In light of Rose v. Clark, we do not believe that Connecticut v. Johnson provides a basis for reconsidering the Second Circuit’s opinion in this case. See Matarese v. LeFevre, 801 F.2d 98, 108 (2d Cir.1986), citing Rose v. Clark, — U.S. -, 106 S.Ct. 3101, 92 L.Ed.2d 460 (1986).

Furthermore, the Second Circuit held that there was no Sandstrom error in this case. The Court reasoned that the jury instruction contained ameliorative language and did not shift the burden of proof. 677 F.2d at 210. When viewed as a whole, the jury charge “merely [instructed] the jury as to a permissible method for reaching a conclusion as to whether Mancu-so had the intent required” to convict him of felony murder. Id. at 211. The Second Circuit also concluded that, given the context of the entire charge and the degree to which Mancuso’s intent was at issue, the instruction was harmless. Id. Thus, even if Sandstrom errors required automatic reversal, such a rule would not apply to this case.

As much as we might have once believed that the jury instruction violated Sand-strom, only the Second Circuit (or the Supreme Court) may reverse its decision. Accordingly, we decline to reconsider the previously addressed portion of the jury charge.

ADDITIONAL GROUND FOR RELIEF

Petitioner now seeks to challenge the following additional portion of the jury charge given immediately after and in connection with the so-called Sandstrom instruction at his State trial:

If you find from the actions of one of the several participants an intent to commit a certain crime, then anyone who was a co-principal or active participant in the crime also had such an intent.

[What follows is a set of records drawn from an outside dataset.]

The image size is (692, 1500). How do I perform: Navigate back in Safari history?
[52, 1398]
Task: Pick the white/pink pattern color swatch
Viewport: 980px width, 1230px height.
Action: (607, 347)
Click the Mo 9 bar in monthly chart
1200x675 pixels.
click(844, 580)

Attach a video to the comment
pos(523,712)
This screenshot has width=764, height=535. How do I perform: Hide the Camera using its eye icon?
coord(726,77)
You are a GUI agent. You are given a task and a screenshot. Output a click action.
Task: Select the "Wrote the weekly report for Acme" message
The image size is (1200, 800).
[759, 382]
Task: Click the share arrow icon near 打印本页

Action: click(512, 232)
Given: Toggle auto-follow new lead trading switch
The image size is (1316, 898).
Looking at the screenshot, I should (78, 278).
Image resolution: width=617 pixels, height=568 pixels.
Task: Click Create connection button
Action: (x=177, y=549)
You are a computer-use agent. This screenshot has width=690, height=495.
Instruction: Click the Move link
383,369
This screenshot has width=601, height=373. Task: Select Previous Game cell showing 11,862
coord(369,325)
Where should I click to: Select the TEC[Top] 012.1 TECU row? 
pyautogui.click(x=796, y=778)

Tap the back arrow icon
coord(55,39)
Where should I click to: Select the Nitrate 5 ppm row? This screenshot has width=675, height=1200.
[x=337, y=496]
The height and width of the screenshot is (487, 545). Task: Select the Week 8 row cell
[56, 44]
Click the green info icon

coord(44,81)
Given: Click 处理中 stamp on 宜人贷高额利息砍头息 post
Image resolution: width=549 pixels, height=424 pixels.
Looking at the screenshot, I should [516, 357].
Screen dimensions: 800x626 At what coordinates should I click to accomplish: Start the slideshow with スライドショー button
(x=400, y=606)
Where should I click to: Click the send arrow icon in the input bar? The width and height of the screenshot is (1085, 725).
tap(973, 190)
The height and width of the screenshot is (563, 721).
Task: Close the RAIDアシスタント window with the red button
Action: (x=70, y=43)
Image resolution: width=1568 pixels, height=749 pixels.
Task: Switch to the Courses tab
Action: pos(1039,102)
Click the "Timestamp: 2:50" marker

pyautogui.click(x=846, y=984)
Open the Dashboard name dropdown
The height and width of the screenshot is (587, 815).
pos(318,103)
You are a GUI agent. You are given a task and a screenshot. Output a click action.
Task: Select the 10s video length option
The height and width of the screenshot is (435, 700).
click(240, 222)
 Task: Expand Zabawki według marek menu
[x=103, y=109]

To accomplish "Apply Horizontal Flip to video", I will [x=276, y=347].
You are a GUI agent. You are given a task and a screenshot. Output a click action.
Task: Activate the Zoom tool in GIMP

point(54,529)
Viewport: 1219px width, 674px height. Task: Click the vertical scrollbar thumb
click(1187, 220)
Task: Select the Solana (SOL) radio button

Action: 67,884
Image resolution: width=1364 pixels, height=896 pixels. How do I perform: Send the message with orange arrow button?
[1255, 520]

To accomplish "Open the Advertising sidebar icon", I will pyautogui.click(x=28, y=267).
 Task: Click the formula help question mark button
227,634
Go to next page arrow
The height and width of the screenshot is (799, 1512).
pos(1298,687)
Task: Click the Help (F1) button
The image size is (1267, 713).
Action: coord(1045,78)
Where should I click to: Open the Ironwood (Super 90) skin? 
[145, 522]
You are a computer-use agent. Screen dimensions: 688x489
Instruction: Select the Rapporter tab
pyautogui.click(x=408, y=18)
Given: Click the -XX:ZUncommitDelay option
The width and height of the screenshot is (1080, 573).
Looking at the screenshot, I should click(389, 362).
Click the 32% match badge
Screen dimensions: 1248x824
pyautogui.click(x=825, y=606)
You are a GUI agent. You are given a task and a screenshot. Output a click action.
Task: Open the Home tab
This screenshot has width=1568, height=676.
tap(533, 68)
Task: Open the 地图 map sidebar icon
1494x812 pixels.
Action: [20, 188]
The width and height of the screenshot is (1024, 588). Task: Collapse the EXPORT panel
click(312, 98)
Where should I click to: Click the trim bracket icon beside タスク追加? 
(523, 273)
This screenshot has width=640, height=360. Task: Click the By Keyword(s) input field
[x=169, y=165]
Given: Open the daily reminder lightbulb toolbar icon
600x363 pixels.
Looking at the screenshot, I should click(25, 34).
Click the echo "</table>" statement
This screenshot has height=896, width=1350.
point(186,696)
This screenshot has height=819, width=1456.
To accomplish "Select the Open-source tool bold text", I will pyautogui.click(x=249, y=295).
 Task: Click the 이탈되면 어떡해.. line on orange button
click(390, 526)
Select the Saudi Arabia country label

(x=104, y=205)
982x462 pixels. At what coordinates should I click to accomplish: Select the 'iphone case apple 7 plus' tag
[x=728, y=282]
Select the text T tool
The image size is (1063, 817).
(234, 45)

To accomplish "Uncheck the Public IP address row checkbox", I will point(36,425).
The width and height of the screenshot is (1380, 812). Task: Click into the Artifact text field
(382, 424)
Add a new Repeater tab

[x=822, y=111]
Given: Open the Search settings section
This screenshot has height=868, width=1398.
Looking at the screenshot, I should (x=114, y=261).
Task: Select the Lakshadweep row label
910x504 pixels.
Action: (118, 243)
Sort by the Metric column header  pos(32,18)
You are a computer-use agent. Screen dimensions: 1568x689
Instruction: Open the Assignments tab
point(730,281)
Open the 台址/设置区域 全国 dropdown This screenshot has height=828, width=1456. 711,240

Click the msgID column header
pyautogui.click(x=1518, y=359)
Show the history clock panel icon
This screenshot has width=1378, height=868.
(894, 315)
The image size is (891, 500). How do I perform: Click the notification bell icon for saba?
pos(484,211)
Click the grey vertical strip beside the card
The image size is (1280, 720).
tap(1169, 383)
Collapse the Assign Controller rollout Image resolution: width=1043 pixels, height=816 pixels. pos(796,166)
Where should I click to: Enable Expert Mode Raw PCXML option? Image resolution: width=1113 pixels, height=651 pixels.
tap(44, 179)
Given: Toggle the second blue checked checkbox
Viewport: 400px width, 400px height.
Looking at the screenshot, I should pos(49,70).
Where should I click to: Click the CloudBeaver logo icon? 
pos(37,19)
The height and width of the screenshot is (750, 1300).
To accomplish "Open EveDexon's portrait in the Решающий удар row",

Petitioner argues that this instruction im-permissibly required the jury to transfer to him the criminal intent of any of the co-principals. The effect of the instruction is particularly egregious in this case, petitioner argues, because one of the co-principals testified for the government, and the jury could have imputed to petitioner that witness’s admitted intent. Respondents argue that the Court should dismiss this claim under 28 U.S.C. § 2254 Rule 9 for failure to allege new grounds for relief after a prior determination on the merits.

Although petitioner presented the “transferred intent” portion of the instruction in [386]*386his original application to this Court, see Petitioner’s Memorandum of Law, dated May 1, 1980, at 28, neither the Magistrate nor this Court found it necessary to consider that portion of the instruction, having granted relief based on the “natural consequences” instruction alone.

The Second Circuit, however, considered the entire charge on the element of intent. Although the Second Circuit did not analyze the transferred intent portion of the charge separately, it did conclude, after rejecting petitioner’s objection to the “natural consequences” portion, that the entire intent instruction, “in the context of a lengthy, and otherwise unassailable charge, created no ‘significant possibility that harm was done.’ ” 677 F.2d at 211.

Even if we were to conclude that the newly challenged portion of the charge in isolation relieved the State of its burden of proving each element beyond a reasonable doubt,2 we would still be required to view the instruction in context to see if the charge as a whole shifted the burden of proof. Francis v. Franklin, 471 U.S. 307, 315, 105 S.Ct. 1965, 1971, 85 L.Ed.2d 344 (1985); Cupp v. Naughten, 414 U.S. 141, 94 S.Ct. 396, 38 L.Ed.2d 368 (1973). The Second Circuit has already examined the entire instruction concerning intent and approved it. 677 F.2d at 211.